Faire le mal; mal agir; nuire
κακοποιέω signifie faire le mal, nuire, mal agir (κακός + ποιέω). Le verbe désigne une action qui produit du dommage : commettre le mal, faire souffrir, agir injustement. Logiquement, κακοποιέω met l’accent sur le geste concret : le mal n’est pas seulement un état, il se fait. Dans le NT, il apparaît souvent dans le contraste avec ἀγαθοποιέω (faire le bien) : deux voies, deux fruits. Ainsi, κακοποιέω souligne la responsabilité : on choisit de nuire ou de faire le bien. En somme, κακοποιέω = nuire/commettre le mal : acte mauvais qui blesse.

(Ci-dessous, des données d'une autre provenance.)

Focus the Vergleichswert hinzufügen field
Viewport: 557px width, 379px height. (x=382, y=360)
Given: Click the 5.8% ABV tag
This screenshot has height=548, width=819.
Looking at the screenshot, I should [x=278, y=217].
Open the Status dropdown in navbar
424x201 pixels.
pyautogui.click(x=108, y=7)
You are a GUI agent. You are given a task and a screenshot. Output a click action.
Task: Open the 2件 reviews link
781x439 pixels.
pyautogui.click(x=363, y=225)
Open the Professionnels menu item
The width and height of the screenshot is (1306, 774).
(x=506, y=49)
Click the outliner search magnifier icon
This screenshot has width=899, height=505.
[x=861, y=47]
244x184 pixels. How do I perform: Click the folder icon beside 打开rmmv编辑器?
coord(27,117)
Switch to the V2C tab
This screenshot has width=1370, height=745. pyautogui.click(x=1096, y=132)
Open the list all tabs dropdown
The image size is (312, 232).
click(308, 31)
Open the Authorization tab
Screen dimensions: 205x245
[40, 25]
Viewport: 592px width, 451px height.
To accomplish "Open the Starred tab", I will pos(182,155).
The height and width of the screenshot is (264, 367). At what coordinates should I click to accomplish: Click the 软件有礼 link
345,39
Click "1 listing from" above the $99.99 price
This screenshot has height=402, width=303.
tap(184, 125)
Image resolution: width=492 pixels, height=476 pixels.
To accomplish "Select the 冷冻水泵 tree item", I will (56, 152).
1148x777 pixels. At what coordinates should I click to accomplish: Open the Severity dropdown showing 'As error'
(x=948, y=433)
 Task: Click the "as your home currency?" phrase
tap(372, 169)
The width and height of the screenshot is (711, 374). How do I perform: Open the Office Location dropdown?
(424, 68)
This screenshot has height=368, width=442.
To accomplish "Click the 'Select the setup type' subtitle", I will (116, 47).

La pensée biblique voit le mal comme rupture de justice et oppression du faible. Les prophètes dénoncent ceux qui “font le mal” et appellent à “faire le bien”. Ainsi, κακοποιέω résonne avec l’appel au repentir : cesser de nuire, pratiquer la justice.
Aujourd’hui, on explique le mal par des systèmes, parfois au point d’effacer la responsabilité personnelle. κακοποιέω rappelle : le mal est aussi un acte choisi. Clarification : nommer l’acte mauvais ouvre la voie à la repentance et à la restauration. En prédication exégétique, ce verbe aide à parler de conversion concrète : arrêter de nuire, réparer, et apprendre le bien.
Verbe : faire le mal / mal agir / nuire (agir de manière mauvaise).
κακοποιέω = faire le mal, agir mal, nuire. Dans Mc 3,4, le verbe est mis en contraste avec “faire le bien / sauver une vie”, montrant que refuser le bien quand on peut le faire revient à faire le mal.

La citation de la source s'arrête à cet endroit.